A evolução tecnológica, entre as inovações, trouxe a internet e com ela a ampliação de comunicação, como as redes sociais. Nela todos podem contatar todos e manifestar seus pensamentos, que nem sempre se enquadram na “livre expressão do pensamento” considerando o efeito de suas postagens.
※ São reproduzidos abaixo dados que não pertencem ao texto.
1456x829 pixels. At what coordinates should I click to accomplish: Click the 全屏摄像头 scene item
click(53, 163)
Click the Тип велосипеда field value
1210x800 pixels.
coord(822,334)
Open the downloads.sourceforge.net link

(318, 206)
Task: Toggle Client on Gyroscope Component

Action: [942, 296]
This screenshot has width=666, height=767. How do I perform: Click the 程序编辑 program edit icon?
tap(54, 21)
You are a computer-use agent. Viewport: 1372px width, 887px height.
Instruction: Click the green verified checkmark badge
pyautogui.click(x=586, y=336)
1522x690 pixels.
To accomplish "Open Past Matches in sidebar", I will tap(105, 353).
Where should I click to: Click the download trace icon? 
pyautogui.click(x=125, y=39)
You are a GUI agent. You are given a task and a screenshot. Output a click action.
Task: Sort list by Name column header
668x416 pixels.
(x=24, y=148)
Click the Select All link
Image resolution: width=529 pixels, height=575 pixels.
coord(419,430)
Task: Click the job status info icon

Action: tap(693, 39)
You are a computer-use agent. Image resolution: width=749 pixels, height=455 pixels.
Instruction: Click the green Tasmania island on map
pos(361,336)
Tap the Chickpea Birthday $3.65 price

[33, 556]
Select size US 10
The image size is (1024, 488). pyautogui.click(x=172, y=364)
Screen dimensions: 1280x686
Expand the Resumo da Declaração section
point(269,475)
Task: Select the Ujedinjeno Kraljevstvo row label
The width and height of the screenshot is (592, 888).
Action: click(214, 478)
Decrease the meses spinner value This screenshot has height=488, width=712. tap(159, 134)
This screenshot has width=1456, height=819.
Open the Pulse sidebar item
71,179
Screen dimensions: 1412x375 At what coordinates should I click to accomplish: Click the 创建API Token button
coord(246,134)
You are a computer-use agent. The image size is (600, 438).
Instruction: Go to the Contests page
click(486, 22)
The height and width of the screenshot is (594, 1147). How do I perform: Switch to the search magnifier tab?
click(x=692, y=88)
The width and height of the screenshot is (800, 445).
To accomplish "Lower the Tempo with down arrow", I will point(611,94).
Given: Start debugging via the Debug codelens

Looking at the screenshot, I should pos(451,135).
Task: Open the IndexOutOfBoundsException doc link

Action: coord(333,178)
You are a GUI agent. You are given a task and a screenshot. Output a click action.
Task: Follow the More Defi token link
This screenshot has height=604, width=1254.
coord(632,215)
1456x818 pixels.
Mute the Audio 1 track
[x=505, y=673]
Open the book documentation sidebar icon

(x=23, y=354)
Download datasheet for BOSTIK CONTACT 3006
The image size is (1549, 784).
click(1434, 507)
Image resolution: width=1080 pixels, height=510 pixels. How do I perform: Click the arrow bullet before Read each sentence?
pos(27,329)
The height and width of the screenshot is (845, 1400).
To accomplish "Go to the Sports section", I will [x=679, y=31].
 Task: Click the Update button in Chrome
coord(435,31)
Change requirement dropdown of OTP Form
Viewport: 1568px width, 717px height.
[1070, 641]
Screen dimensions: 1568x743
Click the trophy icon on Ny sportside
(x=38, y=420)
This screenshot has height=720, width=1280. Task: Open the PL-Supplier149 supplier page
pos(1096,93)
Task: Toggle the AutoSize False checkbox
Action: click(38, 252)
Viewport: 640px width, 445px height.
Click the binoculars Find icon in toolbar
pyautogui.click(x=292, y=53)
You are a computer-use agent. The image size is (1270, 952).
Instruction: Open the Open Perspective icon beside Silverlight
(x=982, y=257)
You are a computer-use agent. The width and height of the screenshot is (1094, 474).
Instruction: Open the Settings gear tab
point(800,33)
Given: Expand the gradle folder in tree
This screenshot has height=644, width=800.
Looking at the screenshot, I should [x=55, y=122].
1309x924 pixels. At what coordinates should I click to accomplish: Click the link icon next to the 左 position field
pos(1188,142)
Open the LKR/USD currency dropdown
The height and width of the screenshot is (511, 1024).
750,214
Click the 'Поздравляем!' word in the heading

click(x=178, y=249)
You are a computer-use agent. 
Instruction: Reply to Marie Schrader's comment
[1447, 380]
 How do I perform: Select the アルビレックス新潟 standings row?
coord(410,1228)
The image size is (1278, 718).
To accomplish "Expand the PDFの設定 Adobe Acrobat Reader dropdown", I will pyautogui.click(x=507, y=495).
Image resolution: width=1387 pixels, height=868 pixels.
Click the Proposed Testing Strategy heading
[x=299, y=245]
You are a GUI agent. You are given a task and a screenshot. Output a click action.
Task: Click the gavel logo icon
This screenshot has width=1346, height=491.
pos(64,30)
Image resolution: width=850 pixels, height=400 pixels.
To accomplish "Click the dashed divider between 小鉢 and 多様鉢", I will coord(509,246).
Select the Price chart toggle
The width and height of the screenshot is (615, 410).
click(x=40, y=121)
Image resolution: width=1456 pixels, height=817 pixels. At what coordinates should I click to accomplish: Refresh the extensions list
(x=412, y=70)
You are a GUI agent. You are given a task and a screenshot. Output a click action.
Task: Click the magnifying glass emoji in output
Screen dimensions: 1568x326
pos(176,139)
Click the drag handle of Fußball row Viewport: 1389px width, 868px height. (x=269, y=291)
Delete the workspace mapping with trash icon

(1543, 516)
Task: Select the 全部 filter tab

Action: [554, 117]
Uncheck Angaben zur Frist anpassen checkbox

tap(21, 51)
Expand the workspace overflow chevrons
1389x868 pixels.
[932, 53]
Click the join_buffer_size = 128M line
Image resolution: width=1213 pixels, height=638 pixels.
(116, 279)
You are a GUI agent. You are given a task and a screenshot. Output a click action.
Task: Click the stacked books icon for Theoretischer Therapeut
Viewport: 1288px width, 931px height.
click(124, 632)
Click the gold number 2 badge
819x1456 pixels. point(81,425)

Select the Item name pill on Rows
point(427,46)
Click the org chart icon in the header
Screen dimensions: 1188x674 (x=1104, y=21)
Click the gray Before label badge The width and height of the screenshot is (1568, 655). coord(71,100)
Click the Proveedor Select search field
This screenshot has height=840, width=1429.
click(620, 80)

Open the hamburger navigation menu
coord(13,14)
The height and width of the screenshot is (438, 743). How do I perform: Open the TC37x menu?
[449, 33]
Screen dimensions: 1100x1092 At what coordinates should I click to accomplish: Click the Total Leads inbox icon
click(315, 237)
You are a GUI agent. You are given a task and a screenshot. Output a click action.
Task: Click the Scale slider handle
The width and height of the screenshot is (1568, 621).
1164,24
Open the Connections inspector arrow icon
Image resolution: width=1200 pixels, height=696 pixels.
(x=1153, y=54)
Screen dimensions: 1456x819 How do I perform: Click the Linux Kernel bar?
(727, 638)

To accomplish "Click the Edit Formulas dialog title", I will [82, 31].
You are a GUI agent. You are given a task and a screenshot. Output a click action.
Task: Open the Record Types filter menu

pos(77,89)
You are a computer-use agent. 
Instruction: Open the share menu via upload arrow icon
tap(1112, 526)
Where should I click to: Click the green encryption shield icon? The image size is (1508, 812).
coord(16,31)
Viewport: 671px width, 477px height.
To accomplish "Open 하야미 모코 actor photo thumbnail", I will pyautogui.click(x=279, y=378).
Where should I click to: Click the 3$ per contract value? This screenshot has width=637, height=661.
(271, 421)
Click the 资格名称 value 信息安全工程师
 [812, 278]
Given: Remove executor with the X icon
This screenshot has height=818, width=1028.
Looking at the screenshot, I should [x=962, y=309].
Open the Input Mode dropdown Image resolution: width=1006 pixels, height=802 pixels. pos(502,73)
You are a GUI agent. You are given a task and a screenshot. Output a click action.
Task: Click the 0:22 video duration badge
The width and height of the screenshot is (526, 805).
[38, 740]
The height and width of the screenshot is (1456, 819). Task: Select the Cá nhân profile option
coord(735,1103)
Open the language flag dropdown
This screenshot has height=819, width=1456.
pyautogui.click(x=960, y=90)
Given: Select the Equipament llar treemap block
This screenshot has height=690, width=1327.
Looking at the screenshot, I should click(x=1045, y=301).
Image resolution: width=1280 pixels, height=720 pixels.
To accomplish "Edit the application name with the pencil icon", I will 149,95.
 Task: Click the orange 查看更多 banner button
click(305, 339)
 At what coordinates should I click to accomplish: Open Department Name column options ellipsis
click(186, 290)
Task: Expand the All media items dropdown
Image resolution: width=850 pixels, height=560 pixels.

As redes sociais podem até ser necessárias, não se nega sua necessidade, mas tem muitos que exageram o seu uso e pior, usam com um princípio negativo e muitas vezes até com comentários doloridos, por não saberem separar o “joio do trigo”.
Pelo facebook, essa extraordinária ferramenta de comunicação que instantaneamente liga um polo ao outro, vemos notícias de interesse, avisos, comicidade, cultura, fatos curiosos, acidentes fatais, como nesta semana final e atual, ceifando vidas; vê-se também comentários infelizes, como alguns, a respeito da morte do neto do ex-presidente Lula que em críticas a este nos traz tristeza pela pobreza de espírito desses críticos, mesclando maldosamente, a morte dolorida da criança Arthur, de 7 anos de idade.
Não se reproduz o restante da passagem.